* WRITTEN REQUEST
Rewrite the lines starting at the one that contains "Click the 90* CYA row" and ending at the one that contains "will [11, 227].", with "Click" changed to "Tap" and nothing else altered. Give back only those lines.

* RECORDS FOR THIS TASK
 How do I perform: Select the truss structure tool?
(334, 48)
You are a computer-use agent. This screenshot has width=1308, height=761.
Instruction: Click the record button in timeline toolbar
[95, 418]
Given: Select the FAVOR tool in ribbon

==

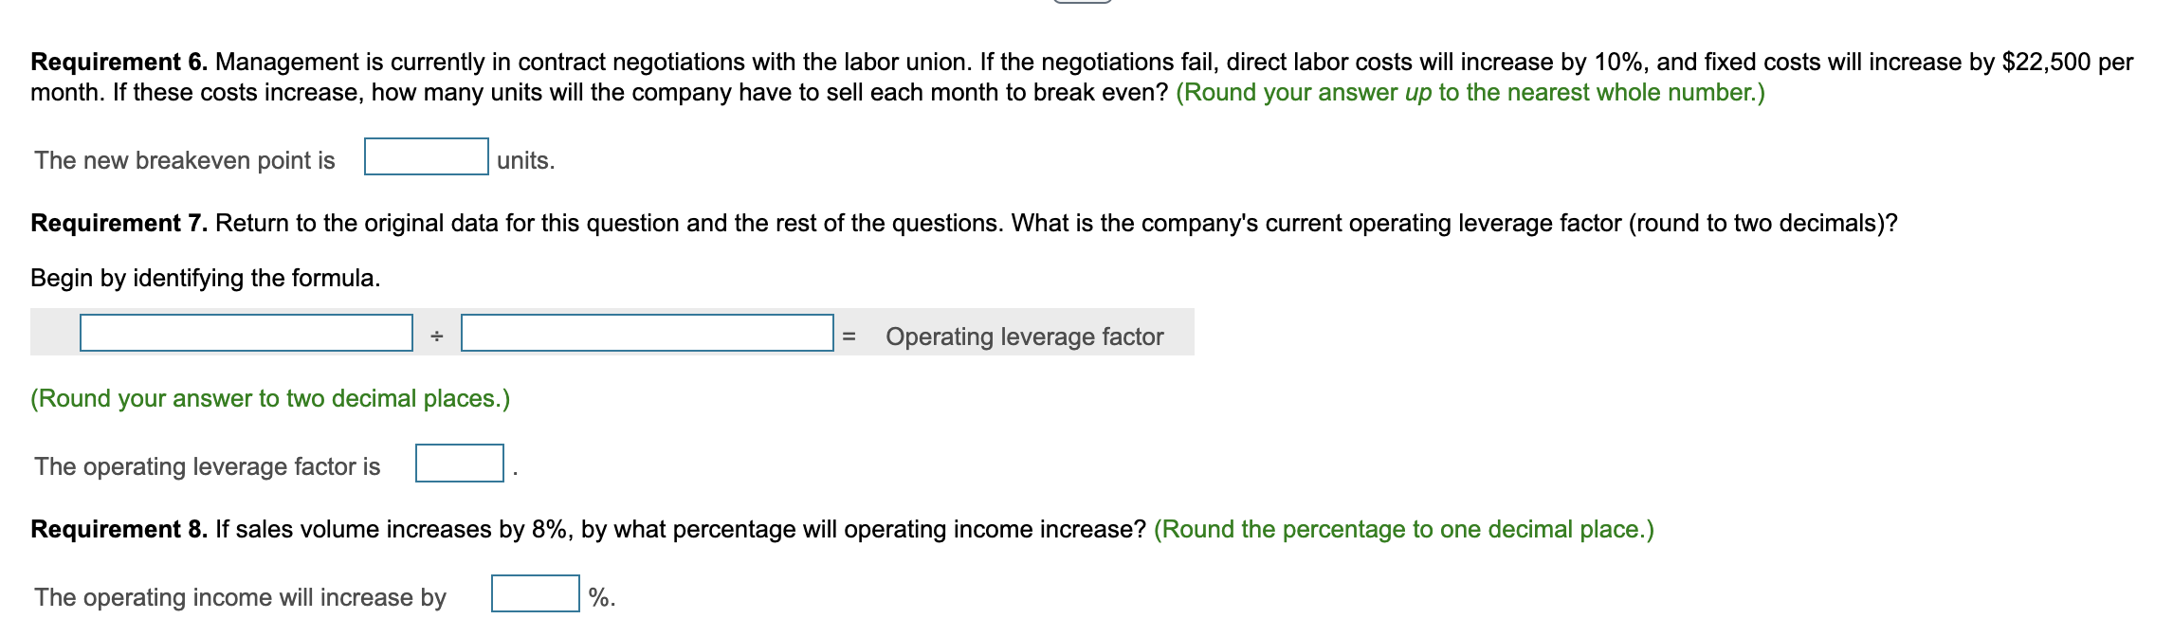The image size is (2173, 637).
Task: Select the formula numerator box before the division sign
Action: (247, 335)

* * *

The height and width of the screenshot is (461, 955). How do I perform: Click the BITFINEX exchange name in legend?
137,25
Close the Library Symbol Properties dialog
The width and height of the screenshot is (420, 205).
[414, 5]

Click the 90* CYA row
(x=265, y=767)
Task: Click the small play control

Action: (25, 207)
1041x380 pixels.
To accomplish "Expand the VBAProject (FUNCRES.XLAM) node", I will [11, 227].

* FINAL ANSWER
Tap the 90* CYA row
(x=265, y=767)
Task: Tap the small play control

Action: (25, 207)
1041x380 pixels.
To accomplish "Expand the VBAProject (FUNCRES.XLAM) node", I will [11, 227].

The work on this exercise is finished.